Democrats say Obama made a smart move with the recess appointments as Republican obstruction had prevented the consumer financial agency and the labor relations board from functioning.

“It’s something that has been a frustration to all of us for a long time -- that a minority in the Senate can block the ability for the president to put in place people to manage the agencies in this country,” said Senator Patty Murray of Washington, a member of the Democratic leadership team. “We have to move forward and we need these agencies to be able to work to protect the American public’s interests.”

Senate Gridlock

Former Utah Republican Senator Robert Bennett said Senate gridlock on appointments is a real risk.

“There are some who are just looking for an excuse to block everybody,” said Bennett, who is now a lobbyist. “The question is whether the others will now go along.”

The year’s Senate agenda is dominated by business carried over from last year. A payroll tax-cut extension that sparked a late-December standoff between the House and Senate is back on the list, after House Speaker John Boehner capitulated and agreed to the Senate’s plan for a two-month extension of a payroll tax cut for workers.

Congressional negotiators will seek to hammer out an extension for the rest of 2012 and decide whether to include expanded unemployment benefits and head off a reduction in Medicare (USBOMDCR) payments to doctors.

Reid on Jan. 20 canceled a planned procedural vote this week on a Hollywood-backed anti-piracy bill, hurting the legislation’s prospects days after an online protest by Google Inc. (GOOG) and Wikipedia. The delay will allow more time to resolve industry concerns over the measure.

Jobs Plan

Other issues that could be on the Senate’s agenda include measures to reauthorize the nation’s aviation and highway programs. In the spring, Senate Democrats will resume debate over parts of Obama’s $447 billion jobs plan, said Adam Jentleson, a spokesman for Reid. Almost all the Democratic jobs proposals last year failed to clear the Senate.

Along with annual appropriations bills, another spending matter will dominate: whether to adjust agency spending reductions in a $1.2 trillion, 10-year across-the-board budget cut that is slated to begin at year’s end. That cut comes after a congressional supercommittee last fall couldn’t agree on a deficit-reduction plan.

Democrats have some momentum this year, said Steven Smith, a political science professor at Washington University in St. Louis. House Republicans may want to compromise in the debate over the payroll tax-cut extension, he said.

Election Edge

The November election will overshadow everything. Republicans may have an edge in winning Senate seats with the pending retirement of seven incumbent Democrats. Also, of the 33 Senate seats on the ballot in November, 23 are now held by Democrats, meaning Reid has to play defense.

“By and large, anything that divides Democrats, he’ll try to avoid,” Smith said.

Improvements in the economy could shake up campaign prospects and the Senate agenda. An unemployment rate that stood at 9.1 percent in August has been steadily declining, to 8.5 percent in December.

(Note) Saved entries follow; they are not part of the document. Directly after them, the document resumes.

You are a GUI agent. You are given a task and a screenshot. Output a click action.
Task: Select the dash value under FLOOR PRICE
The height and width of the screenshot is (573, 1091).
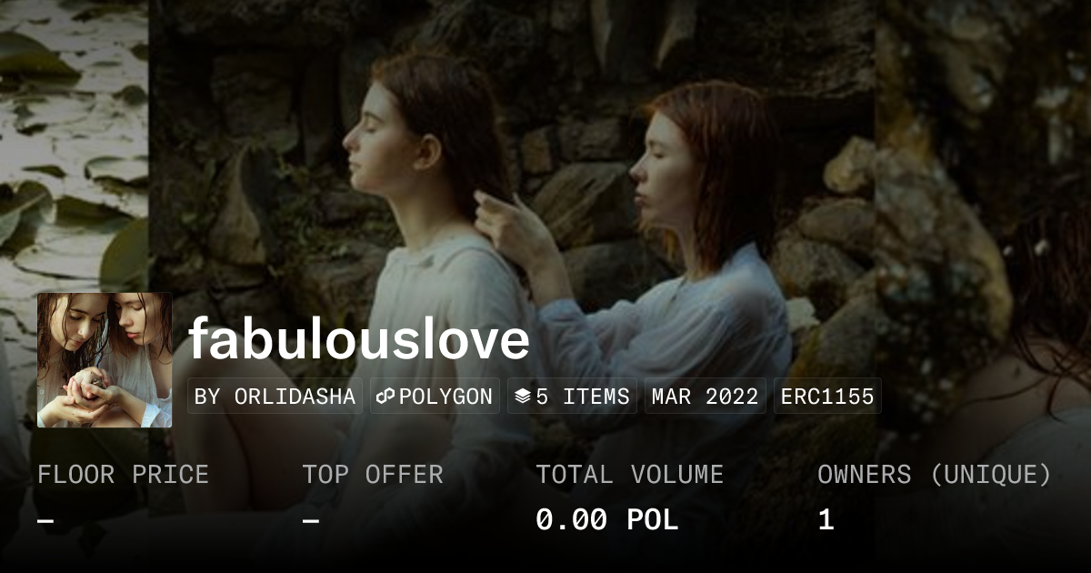click(45, 521)
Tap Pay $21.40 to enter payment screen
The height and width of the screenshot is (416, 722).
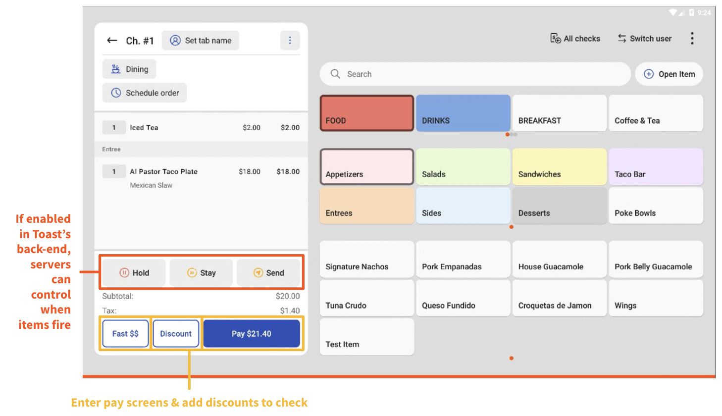pyautogui.click(x=251, y=333)

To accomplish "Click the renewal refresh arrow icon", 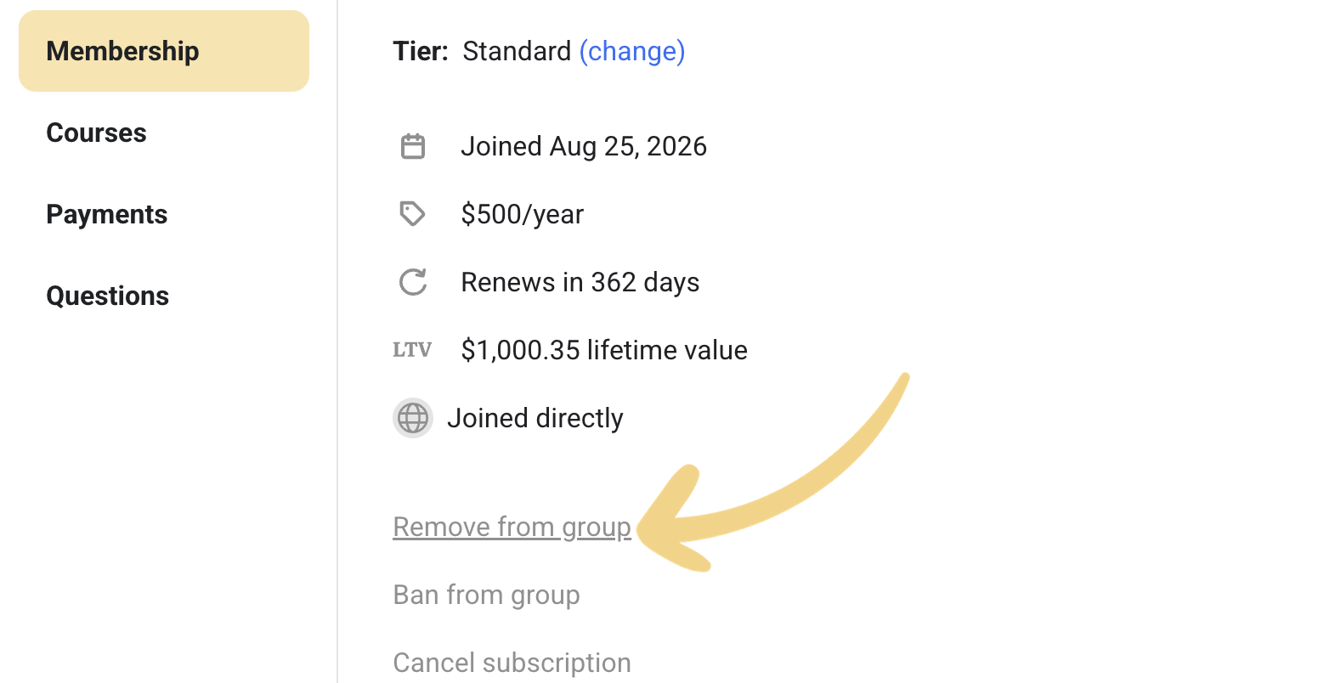I will 413,282.
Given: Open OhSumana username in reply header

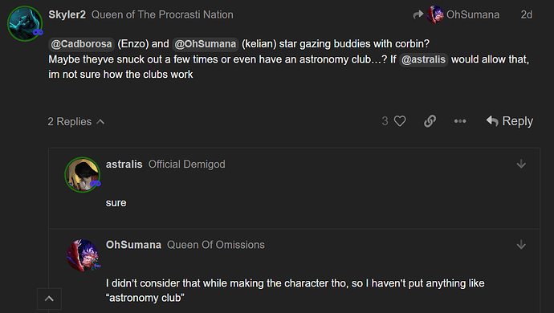Looking at the screenshot, I should click(x=133, y=245).
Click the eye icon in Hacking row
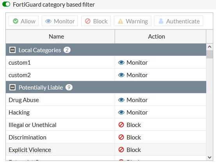Screen dimensions: 216x164 pos(121,113)
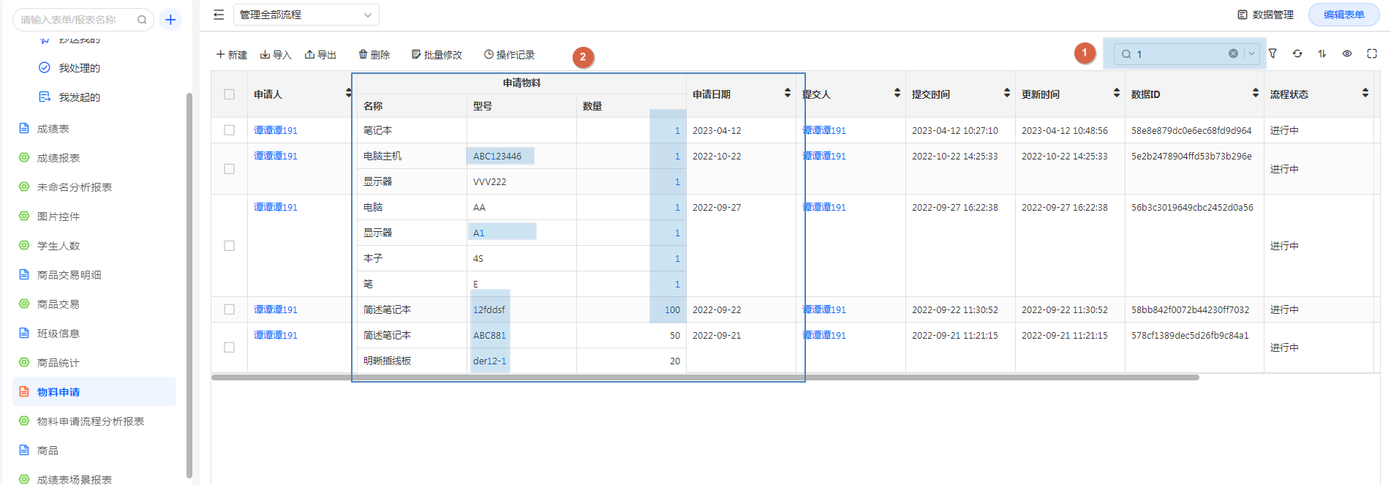
Task: Open 物料申请 in sidebar
Action: pyautogui.click(x=59, y=392)
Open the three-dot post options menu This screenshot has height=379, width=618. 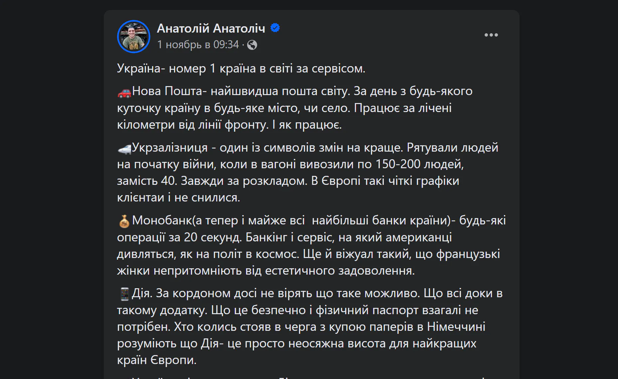pyautogui.click(x=491, y=35)
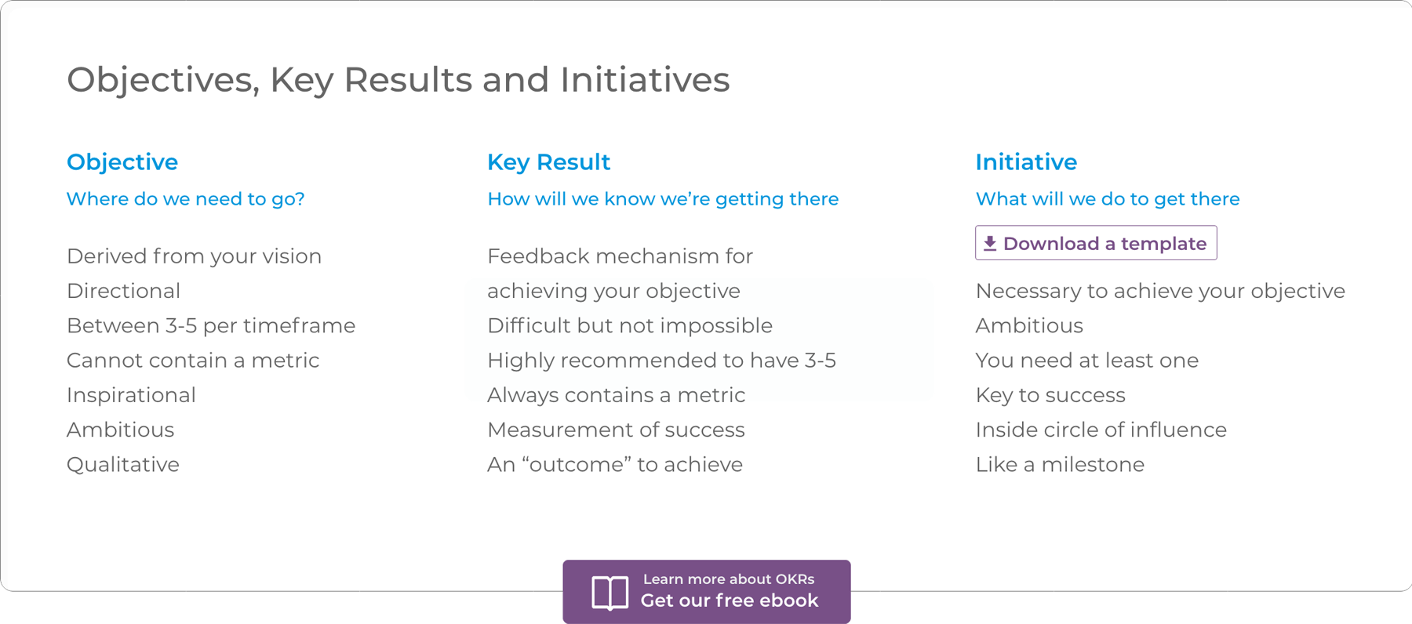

The low approval ratings for Congress may push lawmakers to seek achievements, said former Senate Majority Leader Tom Daschle, a Democrat who was in the Senate from 1994 to 2005.

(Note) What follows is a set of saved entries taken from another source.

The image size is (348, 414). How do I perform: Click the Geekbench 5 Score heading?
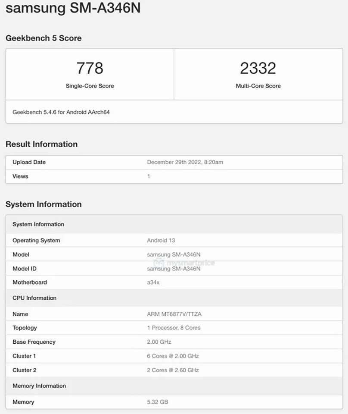click(x=44, y=38)
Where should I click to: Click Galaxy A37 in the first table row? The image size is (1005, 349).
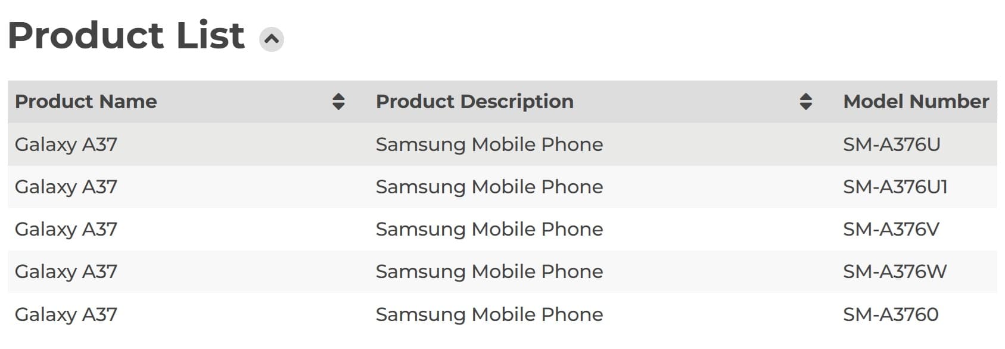(x=66, y=144)
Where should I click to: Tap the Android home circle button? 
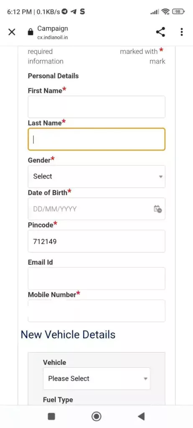(x=96, y=416)
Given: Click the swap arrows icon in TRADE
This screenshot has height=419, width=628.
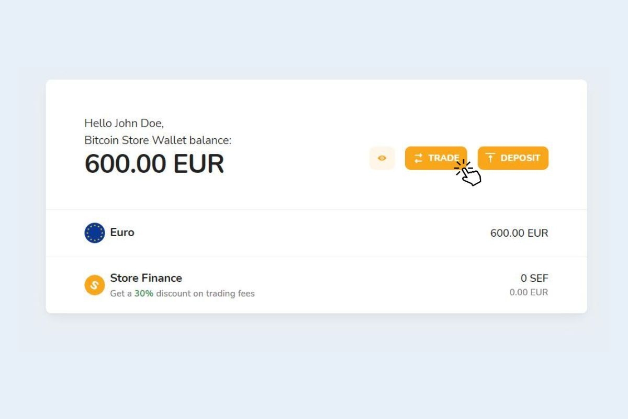Looking at the screenshot, I should pyautogui.click(x=418, y=158).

“It’s in the best interests of both parties, and the House and the Senate, to be able to demonstrate that they’ve accomplished a lot,” Daschle said. “That will be their biggest argument going back to the voters.”

Former Senate Majority Leader Trent Lott, a Republican, disagreed. He said the recess appointments have set a negative tone in the initial months of an election year, when bipartisan deals are most likely.

“The anger will subside with time,” said Lott. “But I think most Republicans feel that it was unconstitutional and bad for the relationship between the parties. I think it was very negative and it will add to the tensions of a political year.”